Exercise task A - Which version numbers of the MySQL Reference Manual does the utf8mb3 and CESU-8 discussion below cite?
Exercise task B - Please copy the entries below, from the line containing "Select the 26. Feb date tick" through the line containing "point(934,153)".

Selected passage -
= = = = =

How is utf8mb3 exactly the same as CESU-8?

Spitzak, you've repeatedly asserted that MySQL UTF8mb3 and CESU-8 are exactly the same in the edit comments. I believe you, but I can't follow you, because the source materials seem to say otherwise, and the citations seem insufficient.

In Unicode Technical Report #26, CESU-8 is explicitly defined to support supplemental characters: "In CESU-8, supplementary characters are represented as six-byte sequences". Whereas the MySQL 8.0 Reference Manual explicitly states that supplemental characters are not supported: "Supports BMP characters only (no support for supplementary characters)". And the MySQL 3.23, 4.0, 4.1 Reference Manual (when utf8mb3 first appears, as "utf8") says the same: "The ucs2 and utf8 character sets do not support supplementary characters that lie outside the BMP."

How do you reconcile these conflicting definitions of CESU-8 and utf8mb3? Is one of them wrong, or do they require further interpretation? If so, is that cited somewhere? I checked the citations, but I'm not seeing how they back up what you're saying -- they only seem to note that utf8mb3 doesn't support supplemental characters. If what you're saying is in fact true, I think further explication is needed beyond saying it is so, because the MySQL docs and UTR#26 seem to suggest that utf8mb3 and CESU-8 are definitionally different, at least when perused by a non-expert like myself trying to learn about the subject.

While I think the introductory paragraph is trying to shed some light, "many programs" is vague and not cited, and nor is it cited that MySQL is definitively one of those many programs, and nor is it cited that MySQL "transforms UCS-2 codes to three bytes or fewer" for utf8mb3. Does it? How do we know?

If what you're trying to say is that when UTF-16 supplemental characters are converted to UTF-8 as though they are UCS-2 (and not UTF-16), the result is what came to be called CESU-8, then I think you also need to say that while utf8mb3 is not intended to support supplemental characters at all, it functionally operates as CESU-8 if they are present. And ideally that should be backed up with a citation, or an example sufficient to demonstrate that this article is not the only place where one will find this assertion.

And, even if you're right that utf8mb3 and CESU-8 (and Oracle UTF8) are technically identical, it's still not correct to say that "MySQL calls [UTF-16 supplemental characters converted to UTF-8 as though they were UCS-2 characters] utf8mb3", because MySQL quite clearly defines utf8mb3 as being BMP-only; so MySQL is not "calling" anything involving supplemental characters utf8mb3.

Having now been trying to understand this for hours, I think this Oracle document explains it pretty well: "The UTF8 character set encodes characters in one, two, or three bytes...If supplementary characters are inserted into a UTF8 database...the supplementary characters are treated as two separate, user-defined characters that occupy 6 bytes." If what you're saying is correct (and I don't know that it is, because I don't have anything authoritative saying so), then it sounds like this could be equally applicable to utf8mb3. The article could make that clear, if properly cited or demonstrated.

TL;DR: It's not accurate to describe utf8mb3 as having any representation of supplemental characters, even if it can technically can do so as described by CESU-8, because it is defined otherwise. Further, claiming utf8mb3 is technically identical to CESU-8 warrants citation or demonstration, and the claim would benefit from greater clarity. Ivanxqz (talk) 00:45, 15 September 2020 (UTC)

= = = = =

Records from a collection -
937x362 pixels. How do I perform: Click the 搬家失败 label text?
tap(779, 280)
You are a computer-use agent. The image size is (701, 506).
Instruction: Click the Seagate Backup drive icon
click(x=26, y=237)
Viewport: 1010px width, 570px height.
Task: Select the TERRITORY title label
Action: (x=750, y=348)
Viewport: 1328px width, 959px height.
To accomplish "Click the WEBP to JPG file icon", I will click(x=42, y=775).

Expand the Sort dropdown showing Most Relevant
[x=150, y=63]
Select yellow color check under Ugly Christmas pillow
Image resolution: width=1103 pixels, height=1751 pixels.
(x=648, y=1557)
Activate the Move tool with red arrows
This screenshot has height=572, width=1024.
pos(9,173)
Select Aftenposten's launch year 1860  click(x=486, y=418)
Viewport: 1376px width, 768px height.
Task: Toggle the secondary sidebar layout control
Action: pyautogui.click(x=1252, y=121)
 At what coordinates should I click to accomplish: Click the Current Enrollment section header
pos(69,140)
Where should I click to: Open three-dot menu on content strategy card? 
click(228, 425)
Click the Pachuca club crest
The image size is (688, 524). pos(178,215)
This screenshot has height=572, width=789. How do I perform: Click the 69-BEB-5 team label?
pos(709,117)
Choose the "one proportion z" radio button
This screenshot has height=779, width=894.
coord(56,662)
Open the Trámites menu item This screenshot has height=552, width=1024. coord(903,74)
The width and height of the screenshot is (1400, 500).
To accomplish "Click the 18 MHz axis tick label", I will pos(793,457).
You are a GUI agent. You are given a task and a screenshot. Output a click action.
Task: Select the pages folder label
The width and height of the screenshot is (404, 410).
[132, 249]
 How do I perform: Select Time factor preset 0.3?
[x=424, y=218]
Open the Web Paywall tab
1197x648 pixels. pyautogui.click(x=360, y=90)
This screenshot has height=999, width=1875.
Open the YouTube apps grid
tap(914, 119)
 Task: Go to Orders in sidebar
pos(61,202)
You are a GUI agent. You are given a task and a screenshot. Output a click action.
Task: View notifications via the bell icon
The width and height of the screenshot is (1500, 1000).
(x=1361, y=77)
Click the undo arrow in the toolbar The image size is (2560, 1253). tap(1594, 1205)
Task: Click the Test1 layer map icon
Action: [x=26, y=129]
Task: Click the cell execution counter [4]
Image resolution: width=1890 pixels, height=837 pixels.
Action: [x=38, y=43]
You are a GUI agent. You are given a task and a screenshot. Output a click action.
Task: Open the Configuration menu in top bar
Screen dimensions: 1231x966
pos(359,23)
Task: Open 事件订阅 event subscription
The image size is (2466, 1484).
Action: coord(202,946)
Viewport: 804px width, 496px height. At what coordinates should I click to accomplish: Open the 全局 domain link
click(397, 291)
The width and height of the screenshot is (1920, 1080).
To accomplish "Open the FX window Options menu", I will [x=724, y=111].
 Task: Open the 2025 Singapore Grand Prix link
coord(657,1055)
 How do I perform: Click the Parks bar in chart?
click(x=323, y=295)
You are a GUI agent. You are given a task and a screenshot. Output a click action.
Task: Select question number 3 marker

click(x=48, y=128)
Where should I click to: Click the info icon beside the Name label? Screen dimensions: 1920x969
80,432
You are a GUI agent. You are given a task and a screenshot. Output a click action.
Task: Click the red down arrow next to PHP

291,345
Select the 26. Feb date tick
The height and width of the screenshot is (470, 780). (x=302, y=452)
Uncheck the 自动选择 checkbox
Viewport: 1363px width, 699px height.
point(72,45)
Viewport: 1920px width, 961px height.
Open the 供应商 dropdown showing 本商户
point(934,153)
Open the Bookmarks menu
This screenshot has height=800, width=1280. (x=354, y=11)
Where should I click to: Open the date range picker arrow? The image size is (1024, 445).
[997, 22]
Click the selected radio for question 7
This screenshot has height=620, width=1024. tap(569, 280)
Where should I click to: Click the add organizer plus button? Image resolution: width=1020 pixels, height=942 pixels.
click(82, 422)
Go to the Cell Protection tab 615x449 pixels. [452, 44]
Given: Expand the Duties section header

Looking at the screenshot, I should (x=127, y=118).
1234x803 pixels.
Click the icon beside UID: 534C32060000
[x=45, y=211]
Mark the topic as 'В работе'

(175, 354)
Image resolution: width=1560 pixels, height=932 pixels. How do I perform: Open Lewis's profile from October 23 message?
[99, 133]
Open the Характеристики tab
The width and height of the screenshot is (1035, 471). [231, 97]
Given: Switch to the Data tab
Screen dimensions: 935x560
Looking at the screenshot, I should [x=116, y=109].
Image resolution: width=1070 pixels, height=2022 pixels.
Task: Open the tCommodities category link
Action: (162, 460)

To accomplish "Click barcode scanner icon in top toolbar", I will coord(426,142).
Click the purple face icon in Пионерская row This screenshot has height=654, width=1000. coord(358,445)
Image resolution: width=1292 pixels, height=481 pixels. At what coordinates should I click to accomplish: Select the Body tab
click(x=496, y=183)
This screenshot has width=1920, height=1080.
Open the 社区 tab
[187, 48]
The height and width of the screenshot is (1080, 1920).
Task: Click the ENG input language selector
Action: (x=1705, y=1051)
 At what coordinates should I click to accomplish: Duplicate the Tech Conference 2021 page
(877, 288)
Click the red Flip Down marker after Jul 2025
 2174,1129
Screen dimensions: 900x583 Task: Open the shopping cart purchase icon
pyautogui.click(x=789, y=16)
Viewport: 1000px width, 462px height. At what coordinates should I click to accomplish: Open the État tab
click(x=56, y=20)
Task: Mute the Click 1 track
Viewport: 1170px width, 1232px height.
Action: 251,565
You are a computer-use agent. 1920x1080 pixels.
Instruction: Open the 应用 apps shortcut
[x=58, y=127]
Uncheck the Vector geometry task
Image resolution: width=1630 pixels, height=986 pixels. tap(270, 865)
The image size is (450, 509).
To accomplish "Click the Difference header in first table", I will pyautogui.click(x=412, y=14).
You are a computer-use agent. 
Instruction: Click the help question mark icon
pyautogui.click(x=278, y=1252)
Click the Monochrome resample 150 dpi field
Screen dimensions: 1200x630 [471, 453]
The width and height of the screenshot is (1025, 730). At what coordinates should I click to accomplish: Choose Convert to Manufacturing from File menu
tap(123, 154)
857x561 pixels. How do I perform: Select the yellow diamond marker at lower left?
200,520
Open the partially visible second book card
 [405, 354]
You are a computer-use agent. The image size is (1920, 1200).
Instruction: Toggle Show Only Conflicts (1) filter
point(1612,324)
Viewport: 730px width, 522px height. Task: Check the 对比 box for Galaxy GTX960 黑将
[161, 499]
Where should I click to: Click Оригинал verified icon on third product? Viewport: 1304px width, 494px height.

= = = = =

Task output A - 8.0, 3.23, 4.0, 4.1

Task output B -
Select the 26. Feb date tick
The height and width of the screenshot is (470, 780). (x=302, y=452)
Uncheck the 自动选择 checkbox
Viewport: 1363px width, 699px height.
point(72,45)
Viewport: 1920px width, 961px height.
Open the 供应商 dropdown showing 本商户
point(934,153)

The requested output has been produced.